Task details –
Drop the pictures; give again exactly the lines from the one holding "Task: Click the right" through the end of the data.

Raw data below:

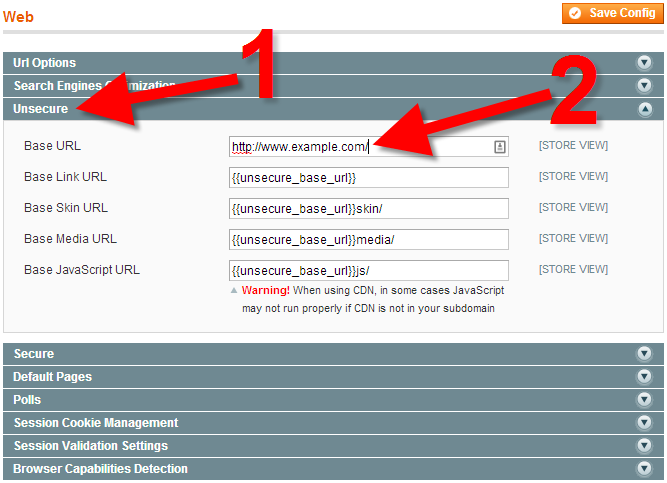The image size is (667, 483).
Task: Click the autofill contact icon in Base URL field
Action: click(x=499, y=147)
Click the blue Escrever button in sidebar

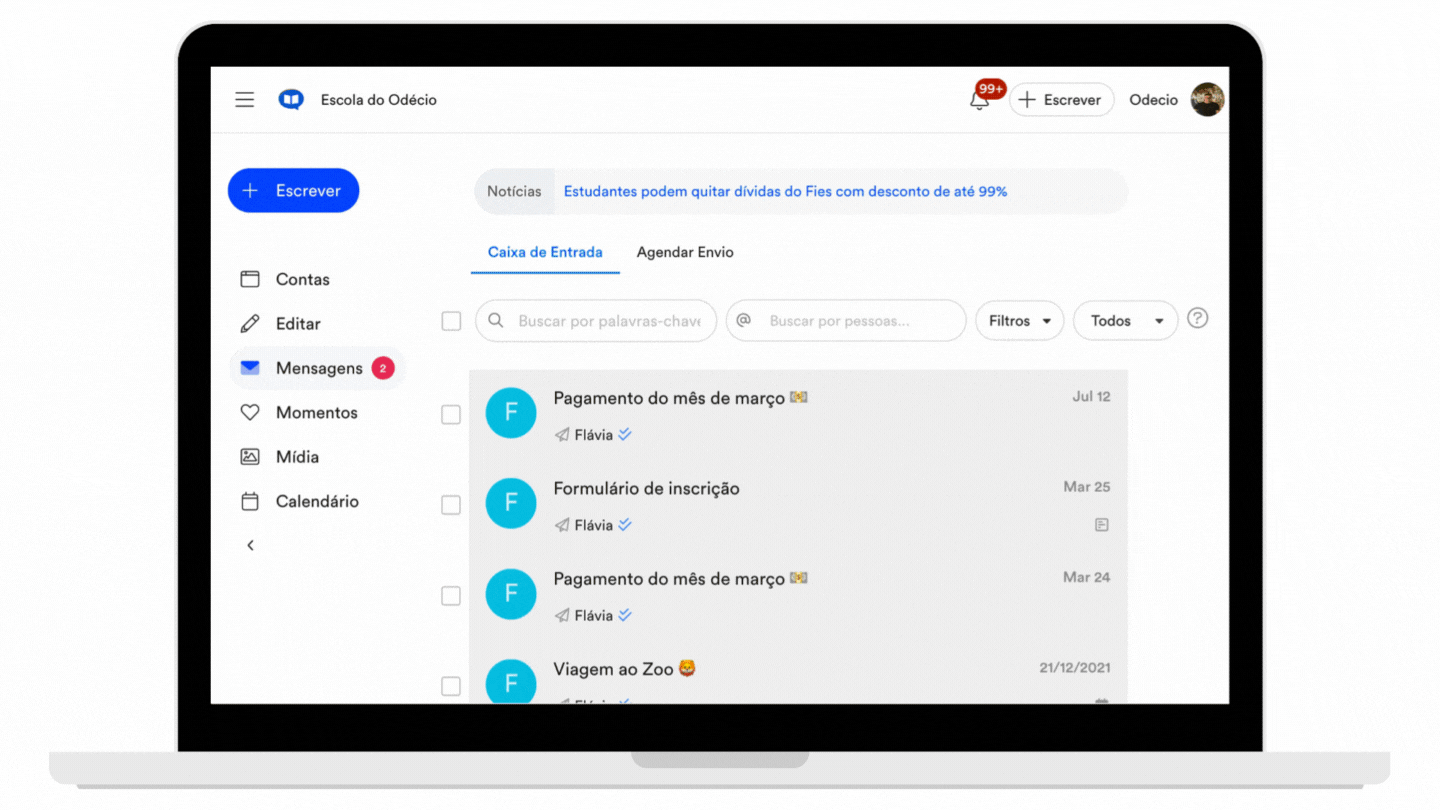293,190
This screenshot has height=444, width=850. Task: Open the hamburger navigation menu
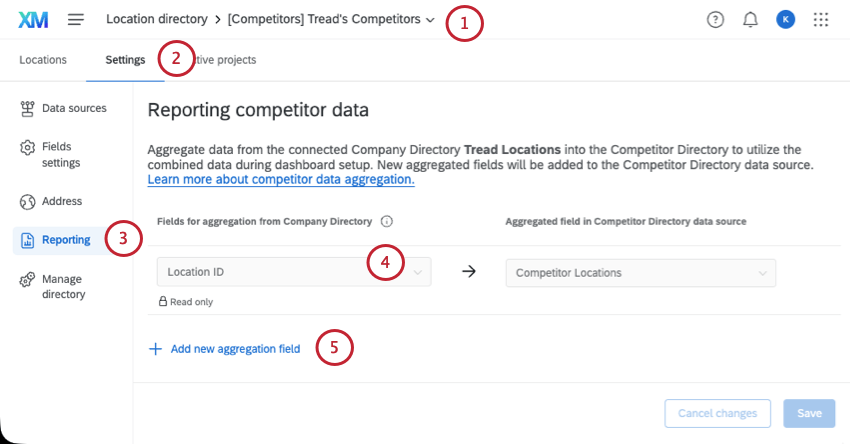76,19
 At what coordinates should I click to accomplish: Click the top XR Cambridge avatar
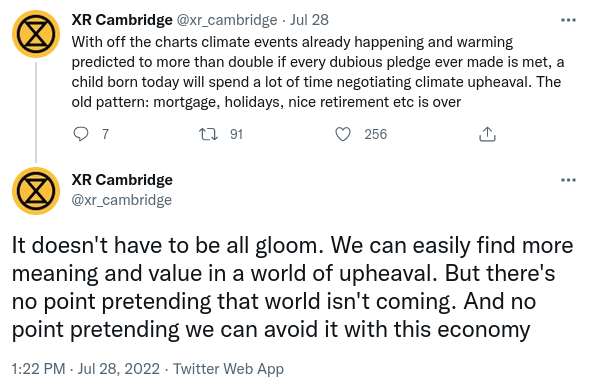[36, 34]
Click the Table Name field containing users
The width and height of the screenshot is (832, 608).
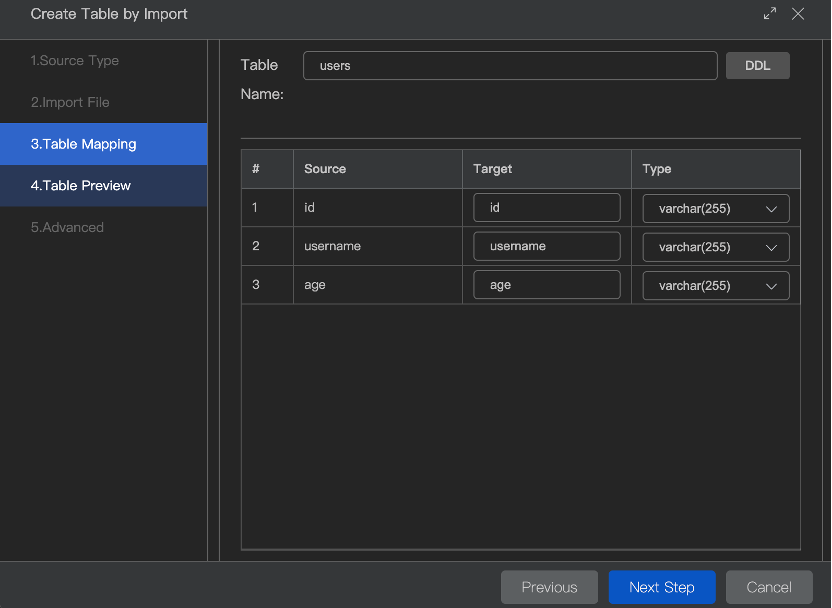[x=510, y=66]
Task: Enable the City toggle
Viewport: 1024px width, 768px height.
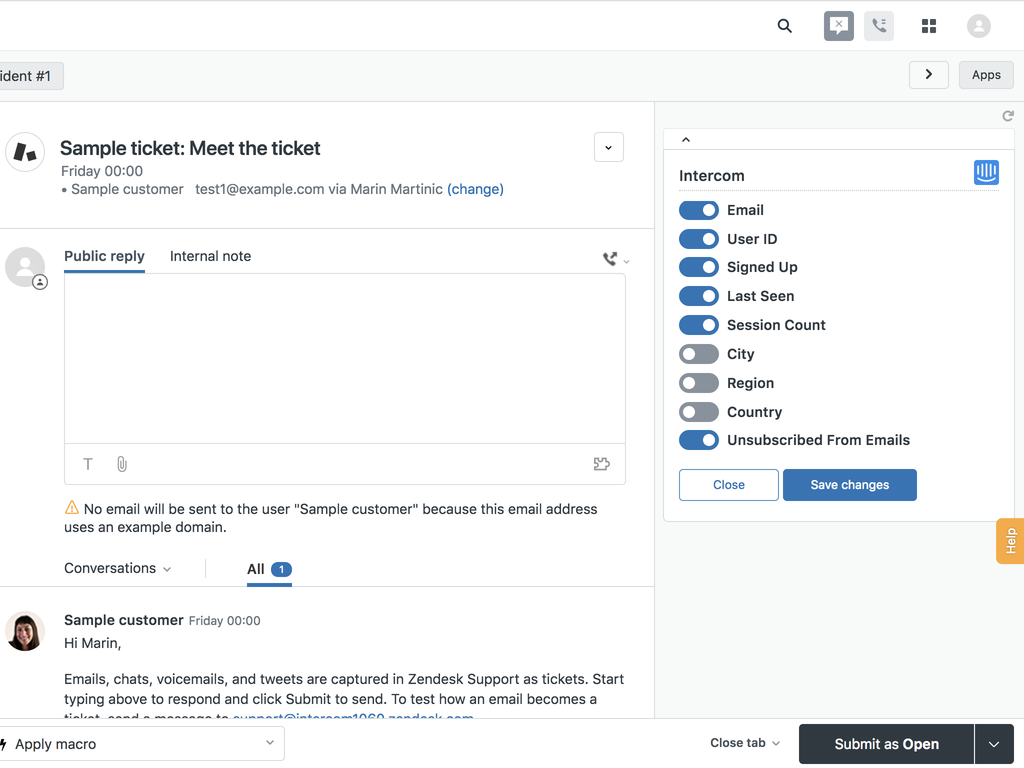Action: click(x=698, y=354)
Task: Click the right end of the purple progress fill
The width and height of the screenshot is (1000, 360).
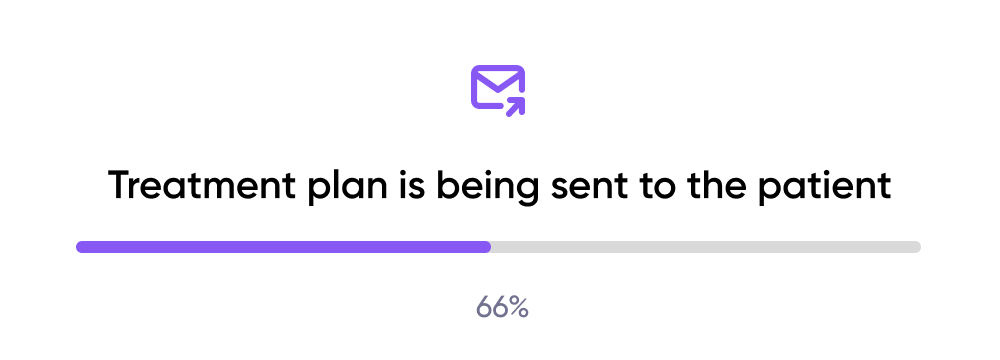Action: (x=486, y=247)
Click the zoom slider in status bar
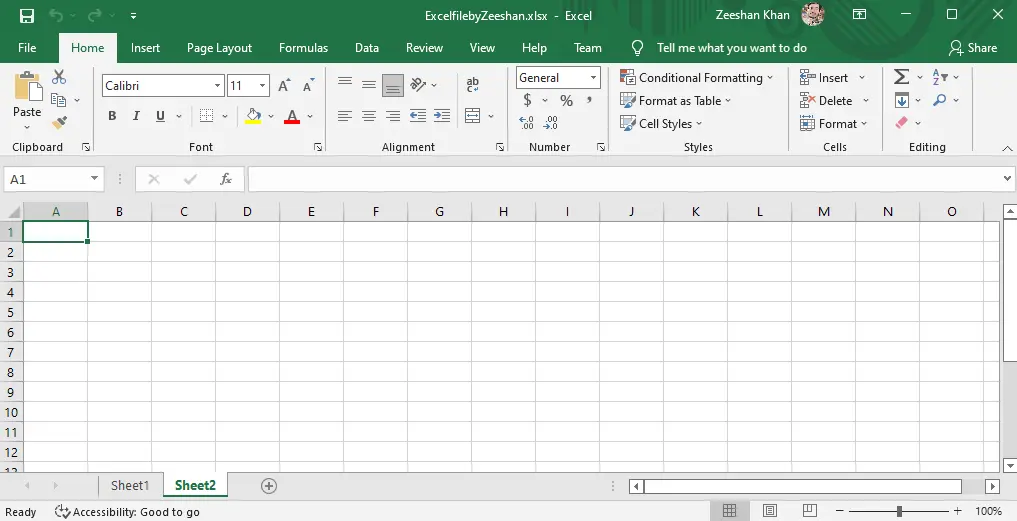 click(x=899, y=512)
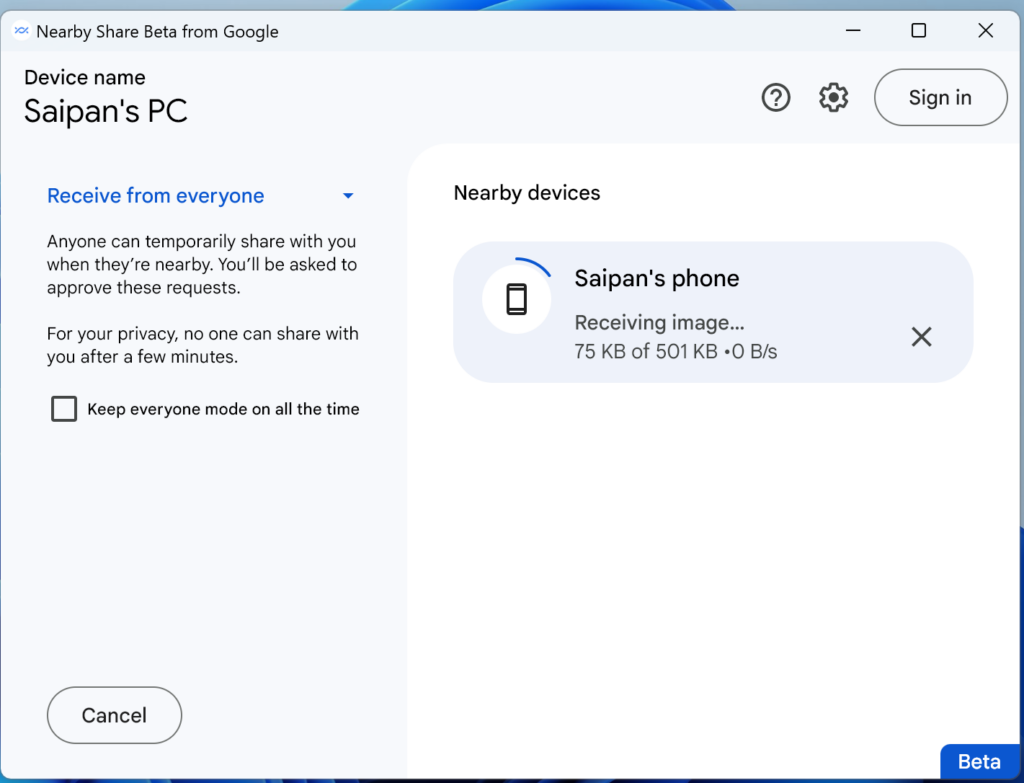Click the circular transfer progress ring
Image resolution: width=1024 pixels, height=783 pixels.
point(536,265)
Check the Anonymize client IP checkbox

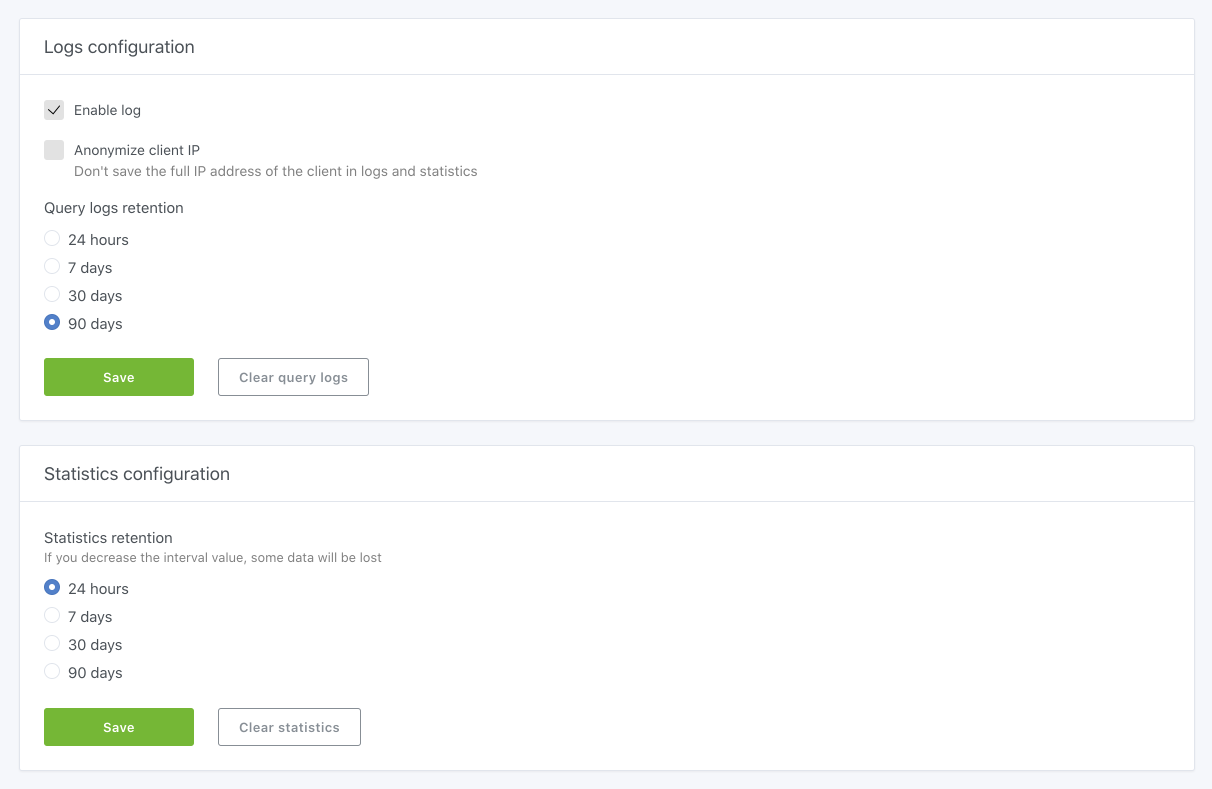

End of Raw data.

Reply to the exercise –
Task: Click the right end of the purple progress fill
The width and height of the screenshot is (1000, 360).
Action: (x=486, y=247)
Click the zoom slider in status bar
 click(x=899, y=512)
Click the circular transfer progress ring
Image resolution: width=1024 pixels, height=783 pixels.
point(536,265)
Check the Anonymize client IP checkbox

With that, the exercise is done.